Living beyond Trauma the family system

I am sixty years old and it has taken a lifetime to heal from trauma. I don’t want that to sound discouraging. In fact, the opposite is true. I am encouraged by the fact that it is possible to put your life back together after childhood trauma. It takes time and effort, but it is more than worth it. The greatest revenge you can ever have on those who abused you is a happy life. Stopping the chain of abuse from being passed to one more generation makes the heartache and struggle worth it—let’s be honest...most of the time. 

How do you live beyond trauma? How do you get to the point where trauma symptoms stop running your life and just what does that look like? This next series of blogs entitled, “Living Beyond Trauma,” starts with challenges. Without acknowledging challenges, it is hard to know where to begin and how to continue without becoming discouraged. The first challenge is one of the most difficult—your family system. 

Living Under My Family System

I stuffed my report card into my desk and tried to swallow the lump in my throat. The end of the six weeks had arrived and the day of dread was here. My parents would see everything I had done. They were going to have to sign my report card. The teacher wouldn’t let me back in class without it. I thought about my Math grade. D. English and Social Studies were alright, but everything else was a C. And I was lucky to get that. School exhausted me. Just like home, I didn’t fit in. I was too stupid, too loud, too ugly, too slow. I was an idiot, and my report card proved it. If you think about it, children spend more time at school than they do at home. Despite not even being in my parent’s presence, the tentacles of my family system invaded even school and shaped who I was every waking moment of the day. 

You see, no matter what I did, grades, chores, achievements, no achievement, church, friends, I was a complete and utter failure and my parents could not have hated me any more than I hated myself. I was a reflection of their system. The system I was forced to live under, and I didn’t even know it. 

Looking back, I can see that the system my parents ran came from the same type of abusive systems they had grown up in.
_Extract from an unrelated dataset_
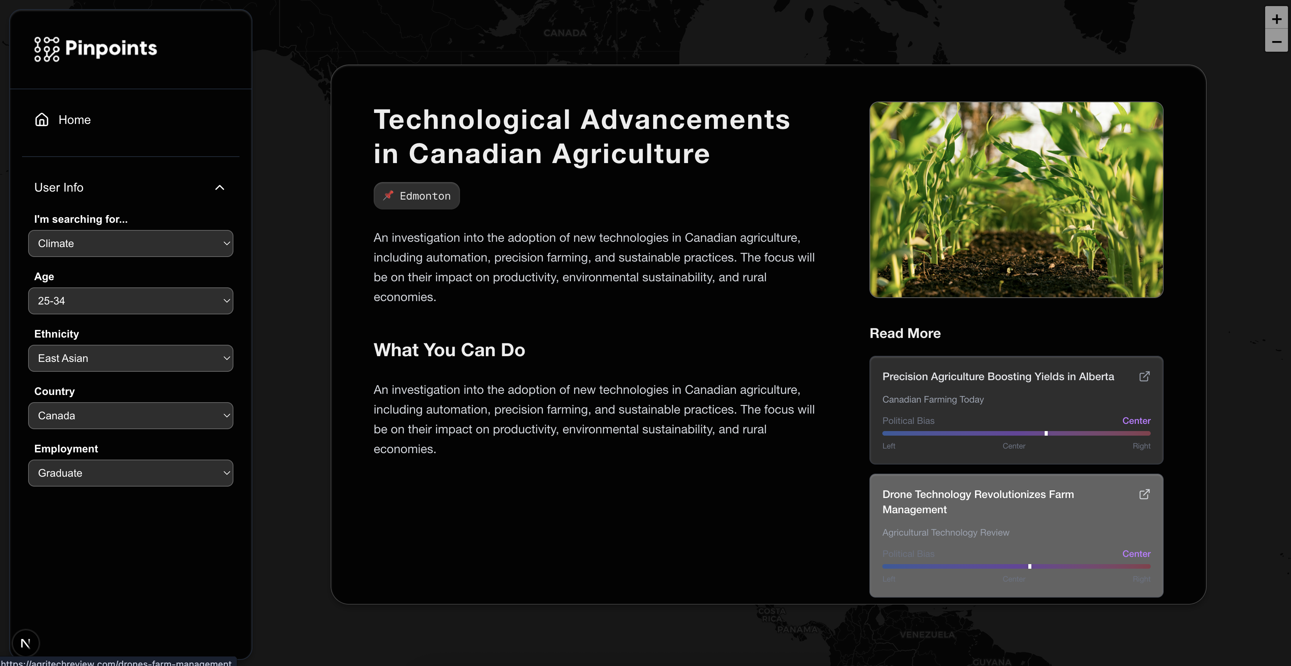Click the red pushpin icon beside Edmonton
They were terrified, they were abused and they figured out a way to survive by dominating others allowing no voice but their own. They were used to being beaten so they beat my brother and I. They were deeply unhappy so the system we lived under was nothing but sorrow. 

The Most Devastating Part of Childhood Trauma

When you hear about childhood trauma, people often think it has to do with one event or a series of events involving sexual or physical abuse. While those things are also part of my story, the most devastating part of childhood trauma for me was the system. And in adulthood, the system was the most difficult thing to escape. 

It ran my life. That is the devious nature of childhood trauma. Once set in place, the system continues to operate automatically. It’s all we know and until the light comes on, we don’t even see it. As an adult, I was always looking for threat. What if this happens? What if that happens? I never felt safe, never felt at home, never felt loved. Like many survivors I pushed through life until I couldn’t.

Isolation, coercion, no-talk rule, gas-lighting, narcissism, mental illness, these and more are hallmarks of the long-term, ongoing abuse that occurs in these types of family systems. It is devastating. The people you are supposed to rely on the most are the people who are hurting you. In addition, family systems like these are so entrenched, abusers rarely if ever take responsibility, apologize or change. There is no self-awareness. In fact, the light of truth is to be avoided at all cost. 

Instead of being authentic, the family system forces its members to play a role. For example: the head abuser or narcissist is often the gregarious “star” of the family. The other parent serves as the quiet enabler and children are assigned roles such as the golden child or the scapegoat. In my case, my father was the star and my mother the identified problem. They enabled one another. I was the scapegoat. Roles are the way the system is articulated. 

Why Family Systems are such a challenge

But why is the family system such a challenge to living beyond trauma? Because, whenever a member tries to step out of their assigned role, the system attacks. Anyone who no longer wants to serve the system, threatens the system and that is the last thing a narcissist will tolerate. Think about your own family system. What is the unsaid message? 

If you don’t comply, you are judged  

If you don’t continue to agree with the lies, you are the problem

If you don’t comply you will be abandoned

If you don’t comply something terrible will happen to you

You aren’t competent enough to be your own person so you must comply

These and many other threatening messages keep us hooked into the system. Until we can see and understand how our particular family system operated, we will continue to fall prey to lies and deception making it difficult to ever break away from abuse. 

Narcissists have endlessly clever ways of setting us up. I have one friend whose father was the obvious abuser while the mother played a victim role and pretended to be the “good” parent. Compliance with abuse is abuse. Staying in an abusive system is abuse. You can have compassion for the suffering of others without allowing their suffering to become your own. As long as you respond to the demand of the system, you will be forever trapped. 

Defy trauma, embrace joy. No matter how long you have lived under the system created by abuse, it is never too late to break free.